Our thanks go to the race officers and patrol boat crews who have confirmed that they are able to accommodate the revised start time. We apologise to any members who are inconvenienced by this change, but hope you will appreciate the important reasoning behind it.
Prince Philip was a life long sailor owning a number of racing and cruising yachts. He learnt to sail at Gordonstoun School and then joined the Navy in 1939, actively serving through the second world war and until the Queen ascended the throne in 1953.
He achieved considerable success with his Dragon Bluebottle, which was presented to he and the then Princess Elizabeth as a wedding gift by the Members of the Island Sailing Club in Cowes in 1948. Our picture at left shows Philip at the helm of Bluebottle with a young Prince Charles crewing for him. Bluebottle is still sailing today, has recently undergone a major refit and was recently to be seen dressed overall at the Royal Yacht Squadron during the 21 gun salute in the Prince Philip's honour on 10 April.
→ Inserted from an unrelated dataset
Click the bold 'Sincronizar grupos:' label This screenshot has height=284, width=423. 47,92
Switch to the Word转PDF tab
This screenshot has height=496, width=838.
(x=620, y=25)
In 1949 Uffa Fox presented Prince Philip and Princess Elizabeth with another wedding present, this time in the shape of Flying Fifteen K192 Coweslip. Uffa regularly crewed for Prince Philip in Coweslip and they achieved many racing successes together including winning the famous Cowes Week Britannia Cup in 1952. A decade later another Cowes Week outing by the pair ended rather more dramatically when a sudden shifting squall capsized and almost sank Cowslip, throwing Uffa and Prince Philip into the Solent.
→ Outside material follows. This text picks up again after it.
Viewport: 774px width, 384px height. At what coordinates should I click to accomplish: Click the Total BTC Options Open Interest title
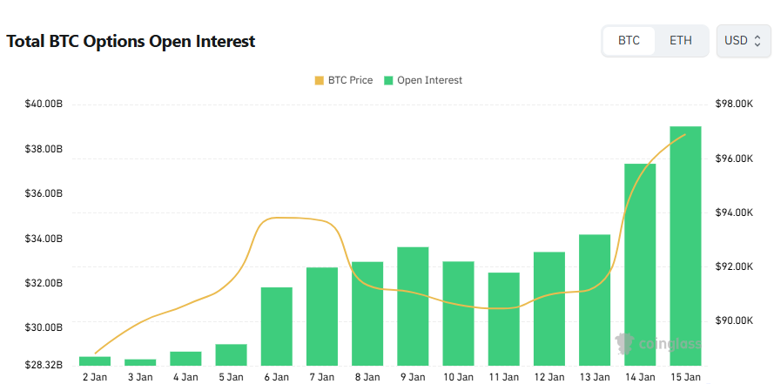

From 1962 to 1969 Prince Philip owned the Charles E Nicholson designed 63' ocean racer Bloodhound in which he enjoyed thousands of miles of both racing and cruising. When Bloodhound wasn't in use by the Royal Family she was made available to clubs around the country, at a charter fee of just £1 per day, to enable them to give youngsters their first offshore sailing experience.
Even after he gave up owning his own boats, Prince Philip still raced regularly at Cowes Week aboard friends' yachts. His involvement in Cowes Week extended beyond the race course though and he was instrumental in a number of significant developments in the event's history, including proposing the formation of the Cowes Combined Clubs to help streamline the event's management.
Prince Philip also made many other behind the scenes contributions to our sport, promoting sailing and the British marine industry around the globe and supporting a wide range of sailing organisations and initiatives. He joined the RYA in 1948 and acted as its President from 1956 to 1997, where his love of sailing and technical and enquiring mind made him far more than just a royal name on the letterhead. Among the many important achievements he championed during his tenure was the formation of the RYA's Training Committee, which now oversees more than 2,400 training centres in 58 countries, including our own BSC Sailing School. He even had the foresight to train his own successor, HRH The Princess Royal, who learnt to sail with her father aboard Bloodhound and shares both his love of the sport and his sharp technical mind. She succeeded him as RYA President in 1997 and continues in that post to this day.
Our thoughts are with HRH The Queen and the mebers of the Royal Family at this time and we wish Prince Philip fair winds and fast sailing on his final run home.